¿Te has fijado alguna vez en el escudo de Córdoba? Es el de Castilla y León. Esta ceguera es consecuencia de una amnesia colectiva. Impuesta. Y lo que es peor, consentida. Una de sus múltiples y perversas consecuencias consiste en nuestra carencia de competencias civiles, a diferencia de otros territorios que los conservan por derecho de conquista. Lo que nos convierte en lo que somos: una colonia. 

Todas las noches dormía a sus hijos con un cuento. Las historias siempre transcurrían en el mismo lugar. Y siempre comenzaban de la misma manera: “En un país tan lejano tan lejano tan lejano, al que sólo se podía llegar cerrando los ojos, con la imaginación…” Un verdadero cuento no es más que una mera fabulación de la realidad. Alquimia literaria que convierte lo cierto en falso. Un pretexto infantil para enterrar los pretextos adultos de los que hablaba Félix Grande: “Esa tristeza de hombres y de mujeres que es casi todo cuanto la vida nos permite”. Descanse en paz. Aquel lugar fantástico al que sólo se podía llegar con los ojos cerrados era su propio país. Su propia plaza. Su propia comunidad. Su hogar al que llamaban “casa de los sueños”. Porque no hay nada más inalcanzable que lo más cercano cuando se condena a la pena de invisibilidad. Prueba a colocar tu mano a un metro de tu cara. Ve aproximándotela poco a poco. Y cuando la tengas pegada a uno de los ojos, será cuando ya no la veas. Y la olvides. La cercanía convierte la rutina en el peor amoricida. El beso cotidiano en un decorado de tienda sueca. El abrazo es un vulgar amasijo de carne. Aquel país del cuento es el tuyo. Tan enraizado en ti que dejaste de verlo. Para comenzar a olvidarlo. Y quedarte dormido.

La última noche les contó a sus hijos el origen de la comunidad. Había diferentes pueblos. Cada uno con sus propias normas y lenguas. Uno de ellos, el más al sur, era el país del cuento. Sus casas eran enormes, milenarias, luminosas, abiertas. También tenía sus propias leyes y su propio idioma. Pero se diferenciaba del resto en que rezaban a otros dioses. Y no hay peor extranjero que el hereje. Aunque comparta tu sangre. En una noche oscura del alma, la tierra media decidió dejar de ser frontera del norte para fagocitar el sur. Les impuso sus leyes, su lengua, sus dioses. Muchos resistieron, murieron o fueron desterrados, pero la mayoría de sus habitantes aceptaron el vasallaje con tal de amanecer bajo el mismo sol de sus antepasados. Y aquel país del cuento se convirtió en una colonia. Aprendió el idioma del invasor con los sonidos ancestrales que ya perfumaban su lengua derogada.
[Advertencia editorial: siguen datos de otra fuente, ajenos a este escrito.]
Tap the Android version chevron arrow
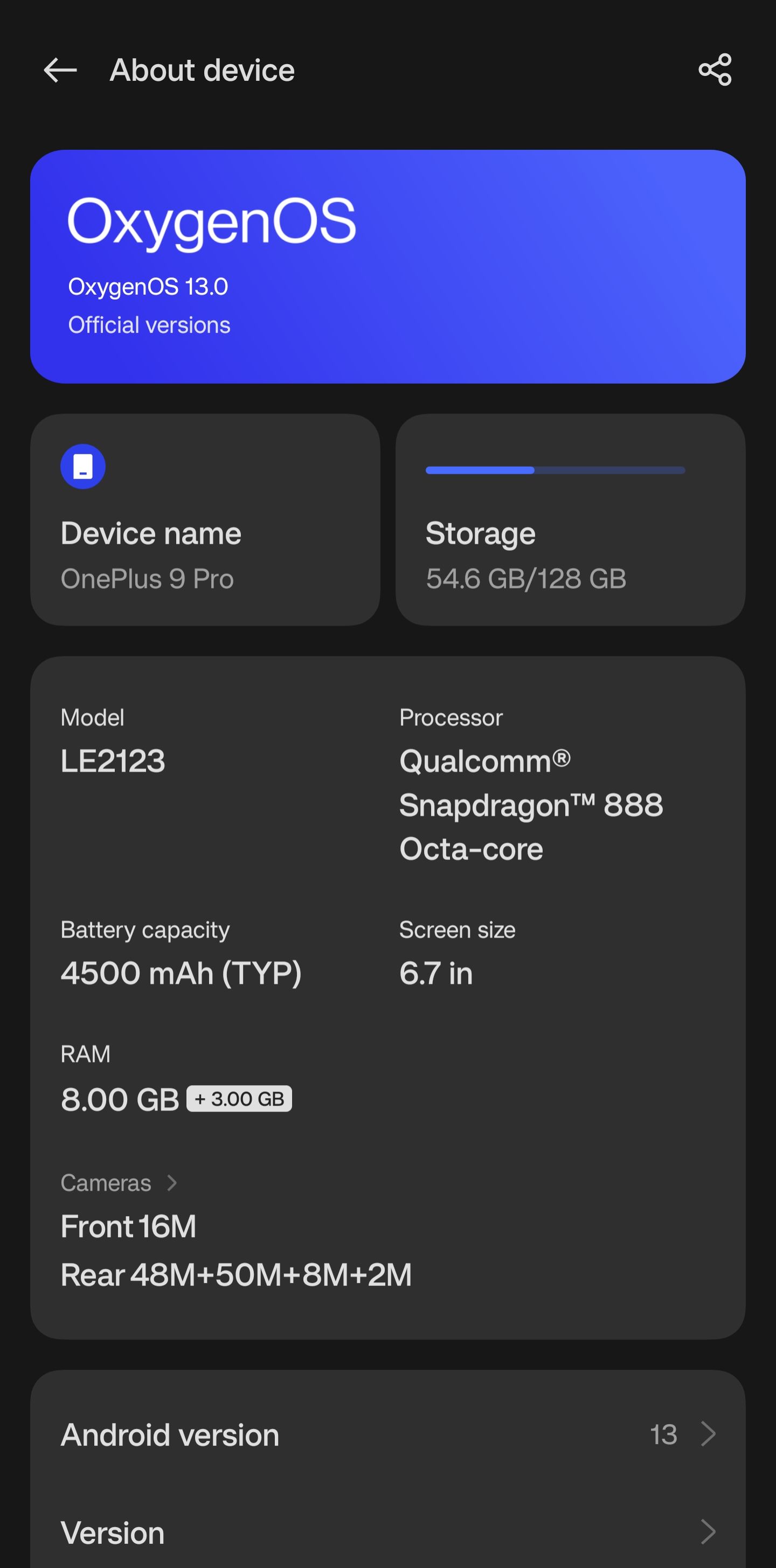Screen dimensions: 776x1568 [x=708, y=1434]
Adaptó el culto a los nuevos dioses encriptándolos en los rituales de sus dioses milenarios. Pero nada pudo hacer contra el arma más poderosa de dominación humana. No es la espada. Es la ley. Y la perdió para siempre. La tierra media respetó las diferencias del norte con las que compartía dios durante un tiempo. Después intentó imponer sus leyes y su lengua. Perdió la guerra pero ganó la batalla de llamar a la parte por el todo. Hasta hoy.

Nosotros vivimos en la colonia. Y para sentirnos seguros y protegidos por el amo, nos arropamos bajo la bandera del todo que nos prostituye. Desde la cultura que creamos para sobrevivir y olvidar el trauma, hasta la misma tierra que nos despojaron para convertirnos en mendigos. Y lo que es peor: creerlo. Por eso consentimos que nos usen como estercolero nuclear o nos planten bases y escudos militares. Un pueblo que cree hablar mal porque conserva la arqueología del aire en su garganta. Un pueblo al que le amputan la memoria hasta considerar extranjeros a los reyes, escritores, filósofos o científicos que protagonizaron el primer renacimiento de Europa. Un pueblo que se avergüenza de una bandera incluyente que habla de paz y esperanza, libertad y humanidad. Un pueblo que prefiere colgar en el balcón de su casa la bandera que recurre la ley que impediría que te desahuciaran de ella. Ese país del cuento, tan lejano tan lejano tan lejano, al que sólo se puede llegar cerrando los ojos, con la imaginación, es tan tuyo como la vena yugular. Tan tuyo que ha dejado de dolerte porque no lo ves. Hasta olvidarlo. Y quedar dormido.